I am trying to run a process that requires a huge amount of memory on several nodes on cluster. I am trying to use the Distributed.jl package, but it does not seem to work, so I would like to seek some advice on how to do this properly.

A MWE is as follows. What I want to do is to construct a matrix a recursively, say, via a function f. In this example, I am appending the vector a in each step of the for-loop with an extra element. Step i of the loop depends on step i-1. So, the steps are not independent of each other.

The reason that I need to use several nodes on the cluster is that the actual code I am running requires large memory so that each node does not have enough memory to run the entire task. The actual task is more complicated than what I show below, but I think I have summarized the main idea in the example.

A related question is: I have been using qsub to submit jobs on a cluster. If I need to use multiple nodes with the Distributed.jl package, would I need to use another command?

using Distributed

@everywhere function f(a, i)
  b = [a; 0.0]
  b[i] = i + b[i - 1]
  return b
end

a = [0.0]
@distributed for i = 2:5
  a = f(a, i)
end

Any thoughts are appreciated. Thanks!!

1 Like

I would take a look at ClusterManagers.jl to see if there is a configuration there that matches your system. Otherwise, you will need to tell us more about your cluster.

Thanks @mkitti! I will take a look at ClsuterManagers.jl.

But I think the main issue here is that the MWE that I attached does not work on my computer. So, I am wondering there is something wrong with setting up the code for the problem at hand. Thanks!

A related question is: I have been using qsub to submit jobs on a cluster. If I need to use multiple nodes with the Distributed.jl package, would I need to use another command?

Hi. Are you still working on this problem? I understand you are on PBS Torque. Also, as I understand the code provided by you, the way you are currently shaping it, is that you are using only the cores available on one of your nodes. In order to utilize several nodes, first you have to start the processes on all of them. And now, I fully agree with @mkitti that more info would be useful as differences between the clusters are sometimes significant. Based on my own experience with PBS, for example, I was not able to use PBS features of ClusterManagers.jl because of the way my login node was configured. I had more luck with “julia --machine-file” option that is listed here: GitHub - Arpeggeo/julia-distributed-computing: The ultimate guide to distributed computing in Julia but still it was not a smooth ride as my cluster used a cshell. So, to sum up, nothing is easy in the Julia HPC World but definitely worth giving it a try. I believe a kind of authoritative guide on running distributed jobs is provided by @vchuravy here Struggling to Run Distributed I/O Operations on SLURM Cluster - #2 by vchuravy. Unfortunately, it uses SLURM not PBS.

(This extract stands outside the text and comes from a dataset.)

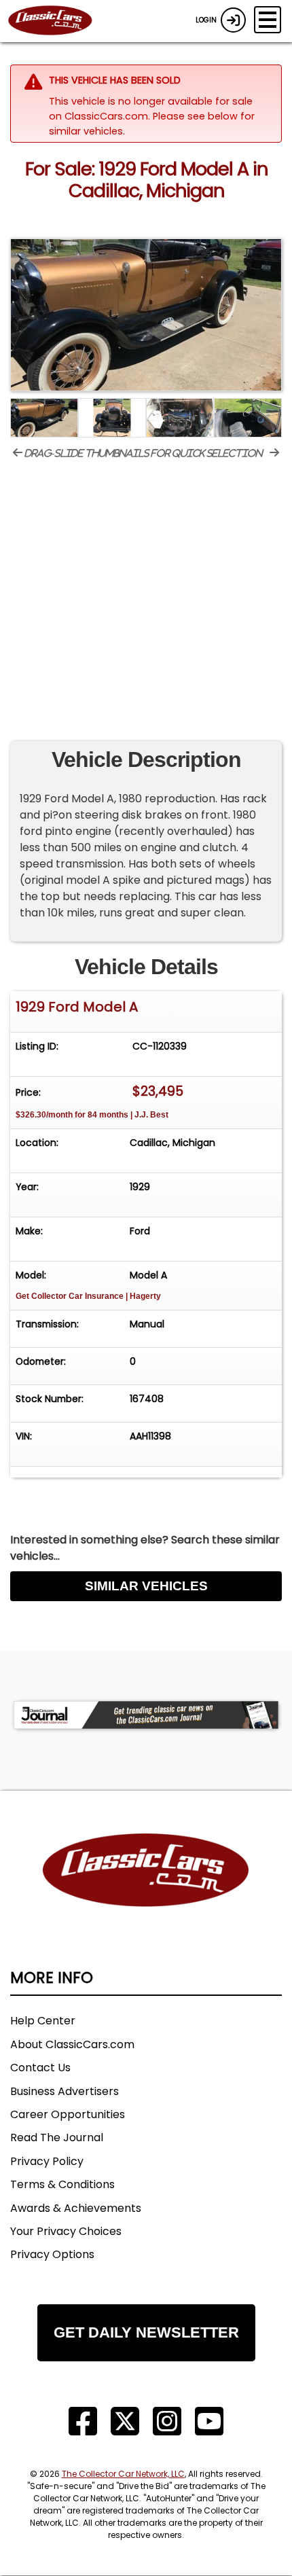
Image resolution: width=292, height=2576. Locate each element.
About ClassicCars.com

This is certainly easier on SLURM, to the extent that packages such as GitHub - kleinhenz/SlurmClusterManager.jl: julia package for running code on slurm clusters and GitHub - jishnub/SlurmAddAllocatedProcs.jl: Julia package to easily add workers while using Slurm in batch mode exist to make adding processes convenient. PBS, from what I understand, is not as well supported, but I have had luck using julia --machine-file in the past, so it’s worth exploring that option. Note that in any case, you need to allocate the cores through your job scheduler batch script, and not through Julia. Once the cores have been allocated, Julia may create processes that use these cores.

I am going to go out on thin ice here…
First talk to your friendly cluster admins to understand how to set up a job in PBS

IF you cannot make progress there is a facility to run am interactive job in PBS - use qsub -i
You can reserve a certain amount of nodes/cpu cores that way.
Then I think you should be good to go with ssh into the first node and julia --machine-file
You can get the machine file from PBS as $PBS_NODEFILE

Do not complain if your friendly cluster admins become unfriendly and come after you with a pitchfork.

1 Like

It would be best to focus on a single question with a post. What I do not understand about your problem is how much information does step i need from step i-1. If it needs all the information, I’m not sure how are you going to save memory by going distributed. You either need to do some sort of chunking and/or serialization to disk. As of right now, you’re algorithm is inherently serial.

3 Likes

Thanks @j_u! Yes I am on PBS.

I am trying to use the cores on two nodes, if that makes sense. This is because my jobs require a large memory and the available memory on one node is not enough.

I will read the links that you’ve shared!:slight_smile:

1 Like

Thanks @jishnub! Correct me if I am wrong, but reading the description packages, am I right that the SLURM packages require the jobs on each node to be independent of each other?

Thanks! Yes, that’s right. My algorithm is serial. The problem is that when i gets large, the memory used is very large. That’s why I am trying to see whether it is possible to use memory from more than 1 node so the job can keep on running, if this makes sense.

No, this isn’t necessary. MPI-based or MPI-style programs with data transfer across nodes are certainly permitted.

I see. I am not familiar with MPI. Would the package MPI.jl be the way to get started? Thanks!!

Yes, that’s the package for MPI